Luther claimed that the body of Christ was not eaten in a gross, material way but rather in some mysterious way, which is beyond human understanding. Yet, Zwingli replied, if the words were taken in their literal sense, the body had to be eaten in the most grossly material way. "For this is the meaning they carry: this bread is that body of mine which is given for you. It was given for us in grossly material form, subject to wounds, blows and death. As such, therefore, it must be the material of the supper." Indeed, to press the literal meaning of the text even farther, it follows that Christ would have again to suffer pain, as his body was broken again—this time by the teeth of communicants. Even more absurdly, Christ’s body would have to be swallowed, digested, even eliminated through the bowels! Such thoughts were repulsive to Zwingli. They smacked of cannibalism on the one hand and of the pagan mystery religions on the other. The main issue for Zwingli, however, was not the irrationality or exegetical fallacy of Luther’s views. It was rather that Luther put "the chief point of salvation in physically eating the body of Christ," for he connected it with the forgiveness of sins. The same motive that had moved Zwingli so strongly to oppose images, the invocation of saints, and baptismal regeneration was present also in the struggle over the Supper: the fear of idolatry. Salvation was by Christ alone, through faith alone, not through faith and bread. The object of faith was that which is not seen (Heb 11:1) and which therefore cannot be eaten except, again, in a nonliteral, figurative sense. "Credere est edere," said Zwingli: "To believe is to eat." To eat the body and to drink the blood of Christ in the Supper, then, simply meant to have the body and blood of Christ present in the mind.

Near the end of the colloquy when it was clear an agreement would not be reached, Philipp asked Luther to draft a list of doctrines that both sides agreed upon. The Marburg Articles, based on what would become the Articles of Schwabach, had 15 points, and every person at the colloquy could agree on the first 14. The 15th article of the Marburg Articles reads:
Fifteenth, regarding the Last Supper of our dear Lord Jesus Christ, we believe and hold that one should practice the use of both species as Christ himself did, and that the sacrament at the altar is a sacrament of the true body and blood of Jesus Christ and the spiritual enjoyment of this very body and blood is proper and necessary for every Christian. Furthermore, that the practice of the sacrament is given and ordered by God the Almighty like the Word, so that our weak conscience might be moved to faith through the Holy Spirit. And although we have not been able to agree at this time, whether the true body and blood of Christ are corporally present in the bread and wine [of communion], each party should display towards the other Christian love, as far as each respective conscience allows, and both should persistently ask God the Almighty for guidance so that through his Spirit he might bring us to a proper understanding.
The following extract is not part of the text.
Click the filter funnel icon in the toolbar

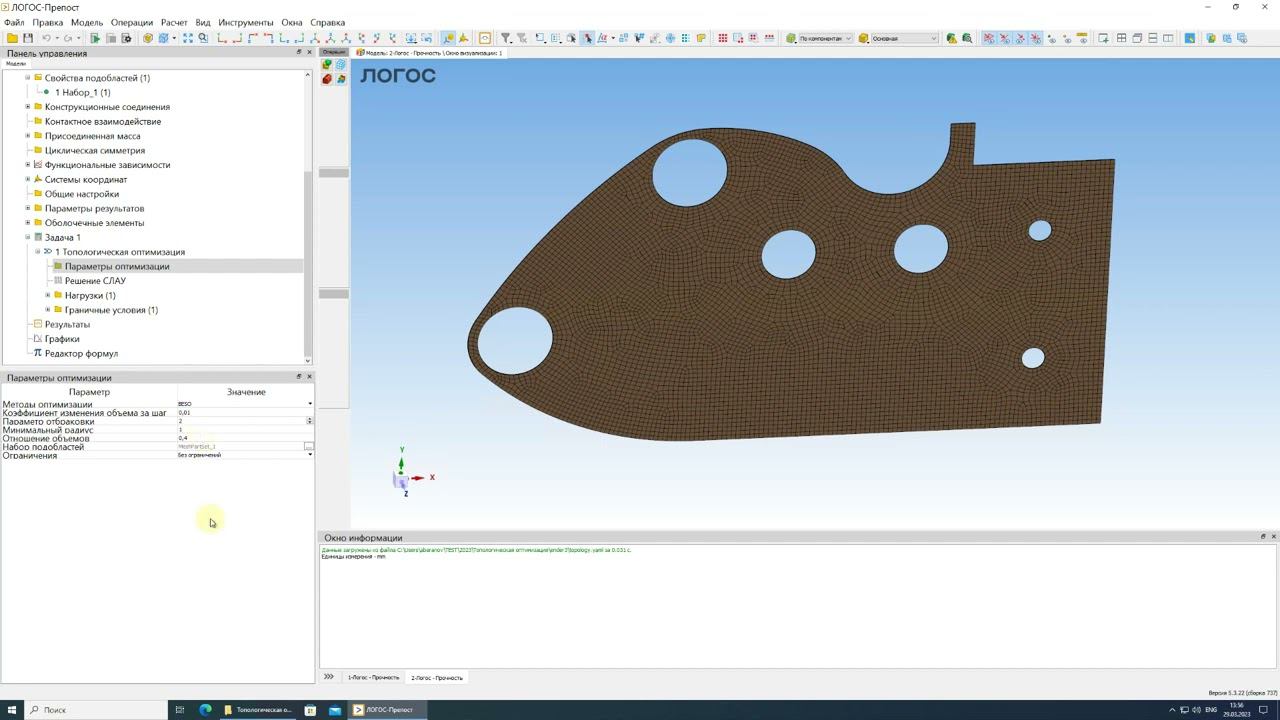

The failure to find agreement resulted in strong emotions on both sides. "When the two sides departed, Zwingli cried out in tears, 'There are no people on earth with whom I would rather be at one than the [Lutheran] Wittenbergers.'" Because of the differences, Luther initially refused to acknowledge Zwingli and his followers as Christians, though following the colloquy the two Reformers showed relatively more mutual respect in their writings.

==Aftermath==
At the later Diet of Augsburg, the Zwinglians and Lutherans again explored the same territory as that covered in the Marburg Colloquy and presented separate statements which showed the differences in opinion.